Physicist Sean M. Carroll
posted his monthly AMA, and he answers a question about interpretations of quantum mechanics.
He trashes the Copenhagen interpretation as being too vague and incoherent to be worthy of serious consideration.
He says he favors the many-worlds interpretation, and then Bohmian mechanics as a distant second. He is so strongly in favor of many-worlds, that he says it is not worth time thinking about interpretations.
This opinion is so crazy that it discredits much of what he says.
Copenhagen is what the textbooks teach. We have about a trillion dollar sector based on QM, notably semiconductors and lasers, and it all uses Copenhagen. If that is not a scientific theory worthy of consideration, then something is wrong with your definition of theory.
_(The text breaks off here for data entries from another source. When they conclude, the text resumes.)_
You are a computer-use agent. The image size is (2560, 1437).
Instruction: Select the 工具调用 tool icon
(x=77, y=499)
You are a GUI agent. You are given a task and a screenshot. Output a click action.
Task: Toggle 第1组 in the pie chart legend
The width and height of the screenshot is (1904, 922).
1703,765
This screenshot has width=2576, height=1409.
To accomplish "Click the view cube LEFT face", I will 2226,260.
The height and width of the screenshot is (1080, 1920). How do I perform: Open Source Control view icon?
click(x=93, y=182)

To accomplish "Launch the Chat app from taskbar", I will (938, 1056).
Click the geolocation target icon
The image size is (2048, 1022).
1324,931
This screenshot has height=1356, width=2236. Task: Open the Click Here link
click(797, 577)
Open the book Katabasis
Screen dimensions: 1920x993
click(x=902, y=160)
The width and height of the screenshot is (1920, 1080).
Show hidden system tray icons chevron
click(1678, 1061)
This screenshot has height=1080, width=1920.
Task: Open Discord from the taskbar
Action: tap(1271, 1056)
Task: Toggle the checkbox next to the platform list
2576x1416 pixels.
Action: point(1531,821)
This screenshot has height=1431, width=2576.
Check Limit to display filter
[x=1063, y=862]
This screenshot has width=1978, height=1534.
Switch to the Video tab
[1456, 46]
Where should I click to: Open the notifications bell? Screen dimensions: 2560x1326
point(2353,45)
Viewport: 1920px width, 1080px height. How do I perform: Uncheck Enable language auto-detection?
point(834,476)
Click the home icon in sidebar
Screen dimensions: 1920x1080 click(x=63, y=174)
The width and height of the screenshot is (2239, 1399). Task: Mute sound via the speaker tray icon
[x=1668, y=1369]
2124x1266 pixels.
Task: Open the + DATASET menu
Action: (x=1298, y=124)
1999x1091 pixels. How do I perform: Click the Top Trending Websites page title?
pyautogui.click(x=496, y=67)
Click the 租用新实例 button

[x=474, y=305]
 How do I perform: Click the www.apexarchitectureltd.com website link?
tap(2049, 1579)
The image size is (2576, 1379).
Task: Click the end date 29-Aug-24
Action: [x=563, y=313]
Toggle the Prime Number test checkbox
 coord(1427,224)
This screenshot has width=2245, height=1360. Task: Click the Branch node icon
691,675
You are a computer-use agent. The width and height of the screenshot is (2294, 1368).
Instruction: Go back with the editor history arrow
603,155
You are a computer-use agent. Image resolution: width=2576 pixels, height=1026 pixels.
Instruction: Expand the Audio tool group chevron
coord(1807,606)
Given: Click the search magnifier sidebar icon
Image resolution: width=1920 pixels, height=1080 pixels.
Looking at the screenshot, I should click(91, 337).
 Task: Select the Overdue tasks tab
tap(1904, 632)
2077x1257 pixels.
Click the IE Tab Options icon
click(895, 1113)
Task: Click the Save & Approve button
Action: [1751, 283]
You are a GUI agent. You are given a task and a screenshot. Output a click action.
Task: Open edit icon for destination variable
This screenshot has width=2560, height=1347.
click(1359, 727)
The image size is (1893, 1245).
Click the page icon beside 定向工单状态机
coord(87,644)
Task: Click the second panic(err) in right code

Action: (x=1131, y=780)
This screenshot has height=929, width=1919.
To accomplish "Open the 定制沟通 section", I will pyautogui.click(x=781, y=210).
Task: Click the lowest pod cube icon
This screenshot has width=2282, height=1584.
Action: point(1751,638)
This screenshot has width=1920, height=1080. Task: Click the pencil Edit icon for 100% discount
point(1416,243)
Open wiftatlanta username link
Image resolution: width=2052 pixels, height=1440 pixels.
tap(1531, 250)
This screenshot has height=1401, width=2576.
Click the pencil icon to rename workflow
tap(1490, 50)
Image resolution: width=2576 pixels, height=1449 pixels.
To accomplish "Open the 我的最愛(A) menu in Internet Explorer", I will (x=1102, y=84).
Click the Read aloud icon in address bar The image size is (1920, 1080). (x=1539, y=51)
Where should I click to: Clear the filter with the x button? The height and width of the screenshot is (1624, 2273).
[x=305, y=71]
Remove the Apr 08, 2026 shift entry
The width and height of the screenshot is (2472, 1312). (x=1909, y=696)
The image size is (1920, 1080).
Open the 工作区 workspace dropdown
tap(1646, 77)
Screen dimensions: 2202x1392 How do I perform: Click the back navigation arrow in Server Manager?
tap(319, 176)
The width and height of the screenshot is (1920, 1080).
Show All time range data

No one has ever used many-worlds or Bohmian to do a practical QM calculation. That is, $0 based on it.
He is like someone saying that everyone should use teleportation for transportation, because cars do not meet his definition of a vehicle.
In other podcasts, he argues that MWI is the most testable, because it could be refuting by refuting the Schroedinger equation. This is wrong because those textbook applications of QM use that equation, but do not use many-worlds. His many-worlds are not observable, so no one could ever say whether they obey equations or not.
He previously had a long rambling over-opinionated podcast on whether there is a crisis in Physics.
I tried to listen, but it was boring and stupid.
Here is a recent paper on How Bohr's Copenhagen interpretation is realist and solves the measurement problem. It looks at what Bohr actually said and wrote, and says he did not believe that Schroedinger's cat was really in a superposition of alive and dead states, or some of the other views attributed to him, and that he had a sensible view of the real world.